MicroStrategy ONE
Compound Metric Example
The following report compares actual amounts to forecasted amounts. It is used to assess differences between projected amounts, referred to as forecasts, and the actual amounts for the selected time period. This report sample presents only a subset of the entire report, as it is a long report.
The first two metrics, Actual Amount and Forecast Amount, are simple metrics. The Actual Amount is the sum of the fact Account Amount, which is the dollar value of all the accounts. The Forecast Amount is the sum of the fact Account Forecast Amount, which is a calculated value generally assigned to the accounts quarterly and usually adjusted monthly. These definitions are shown below:
Sum([Account Amount]) {~+}
Sum([Account Forecast Amount]) {~+}
The {~+}
indicates that the metrics are calculated at the report level; for an explanation of how the report level affects metric calculation, see Report Level: Interaction with the Context of Reports. See the table of symbols in Metric Level Symbols: Defining Expression Syntax.
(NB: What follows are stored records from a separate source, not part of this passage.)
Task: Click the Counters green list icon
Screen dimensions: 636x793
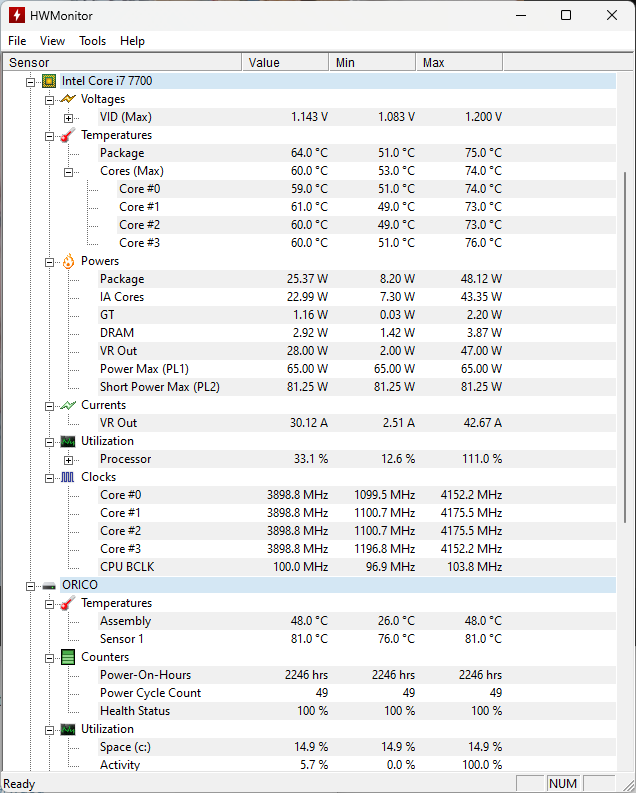Action: pos(68,657)
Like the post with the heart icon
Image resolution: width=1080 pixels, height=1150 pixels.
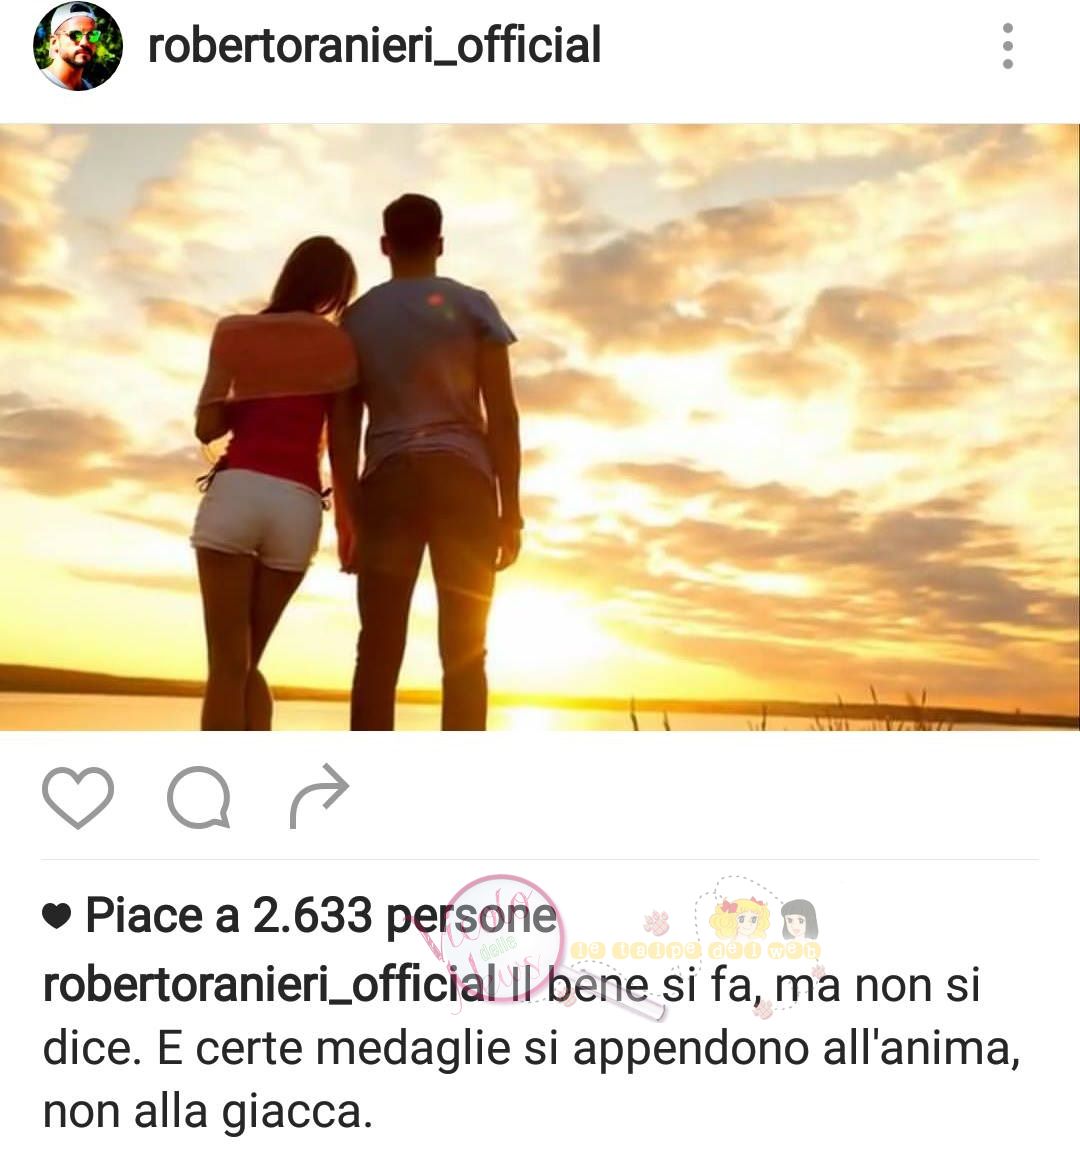pos(78,797)
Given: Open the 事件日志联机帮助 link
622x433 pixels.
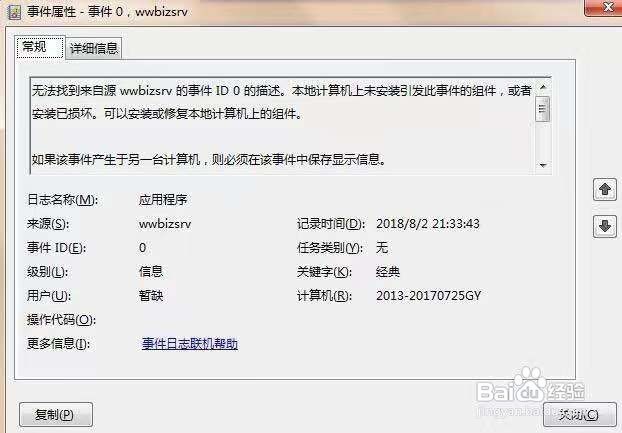Looking at the screenshot, I should point(190,344).
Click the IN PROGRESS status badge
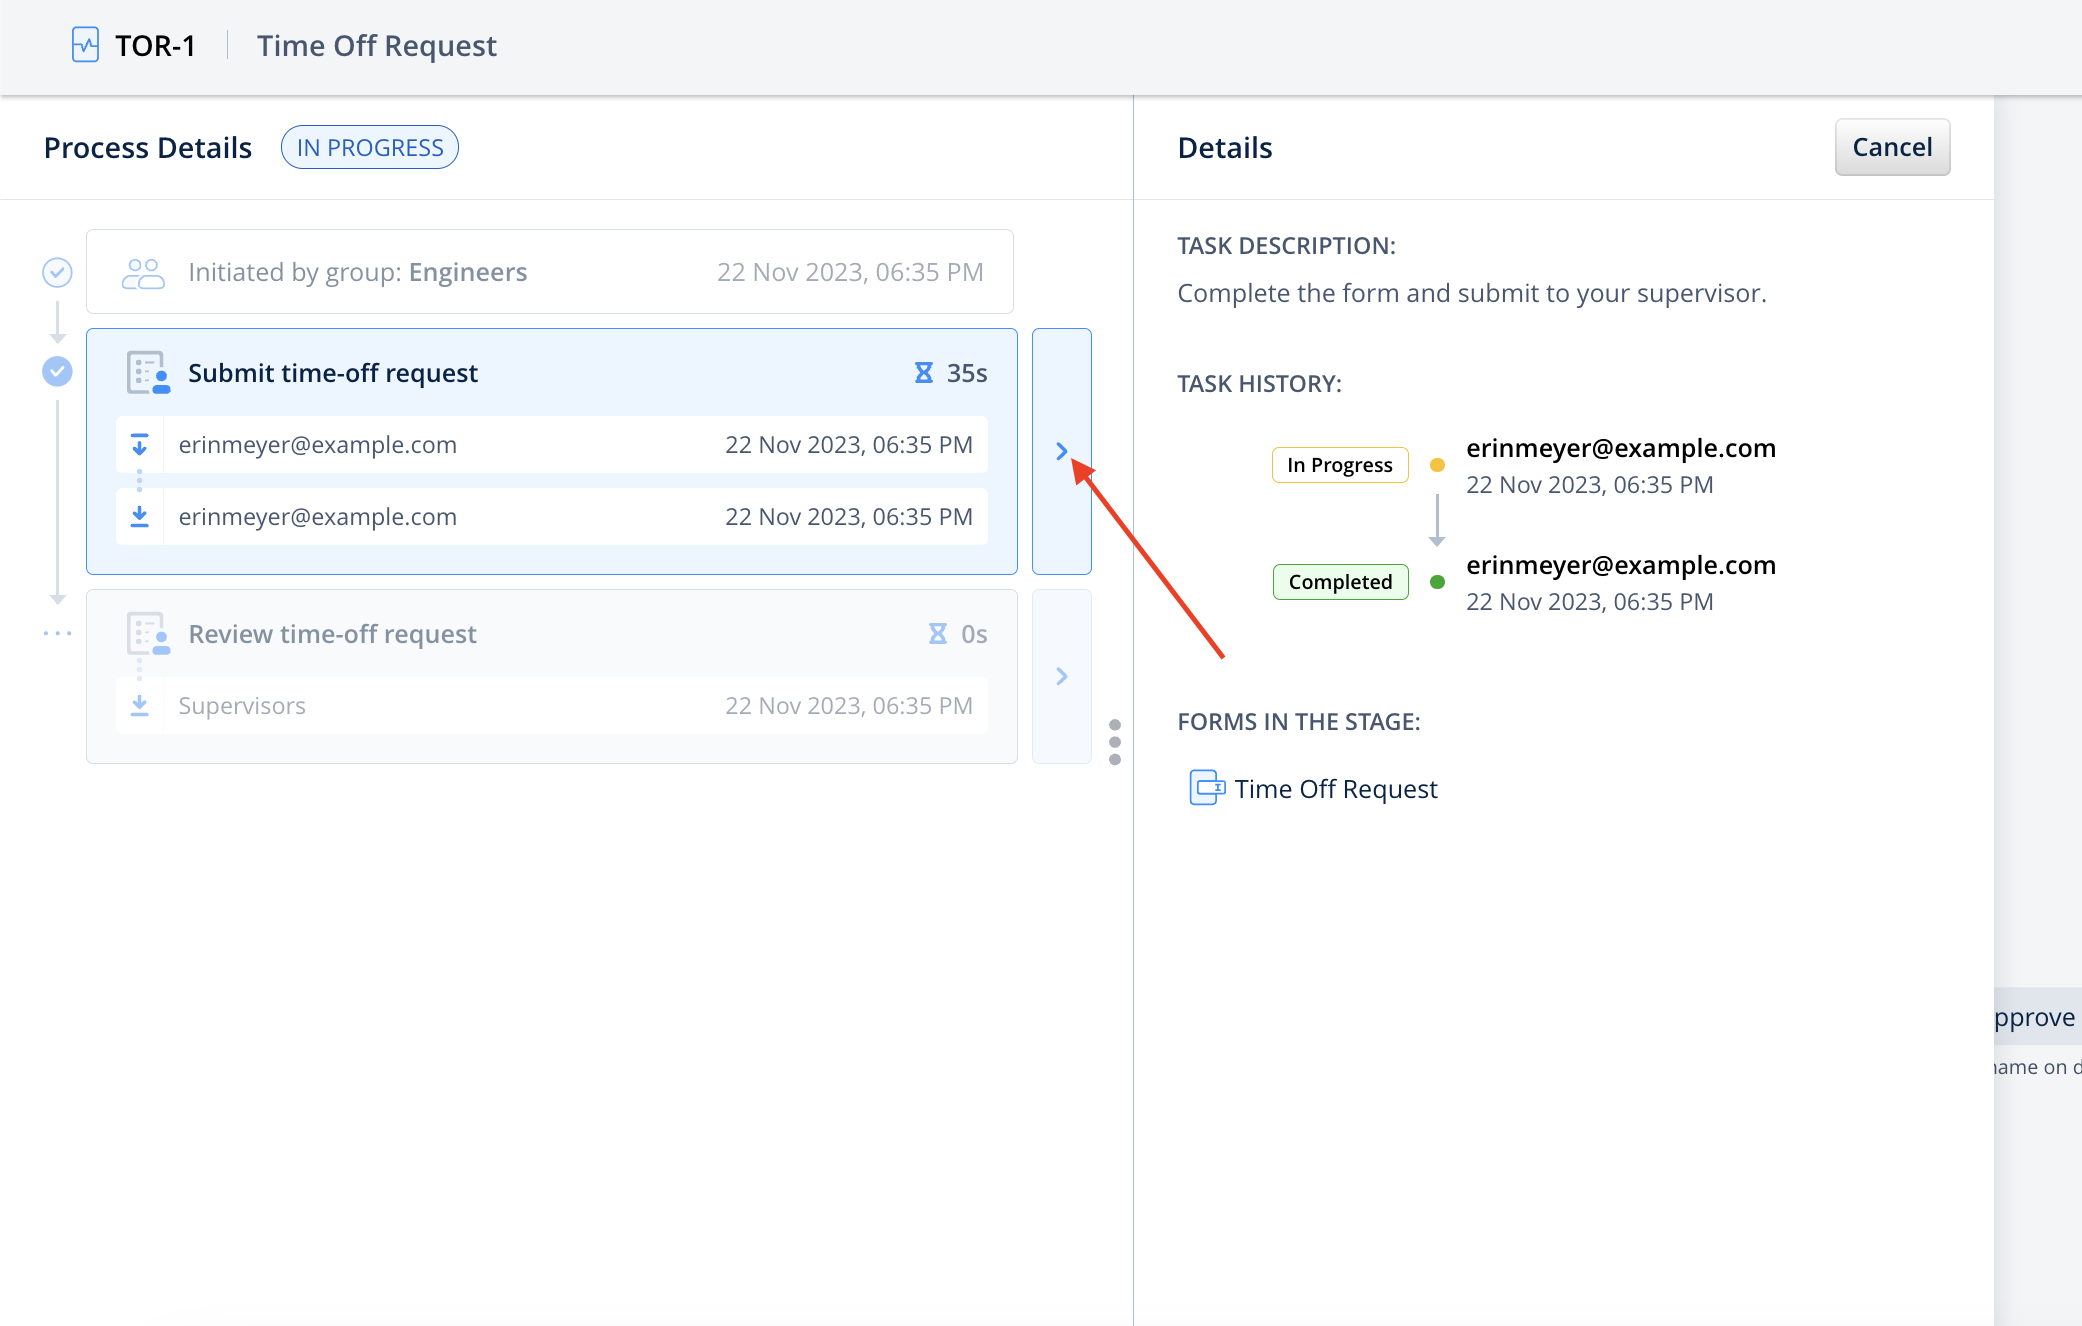 [370, 148]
The last two metrics on the report are compound metrics based on these simple metrics. The metric definition for Actual - Forecast Amount Difference simply subtracts Forecast Amount from Actual Amount, as shown below:
([Actual Amount] - [Forecast Amount])
The Actual - Forecast Amount Variance metric determines the ratio of the difference to the forecast amount, as shown below:
((1.00001 * ([Actual Amount] - [Forecast Amount])) / (1.00001 * [Forecast Amount]))
Notice the lack of symbols for levels, conditions, or transformations in the formulas of the compound metrics. If this information were present, it would come from the simple metrics. In this case, the compound metrics are calculated at the report level.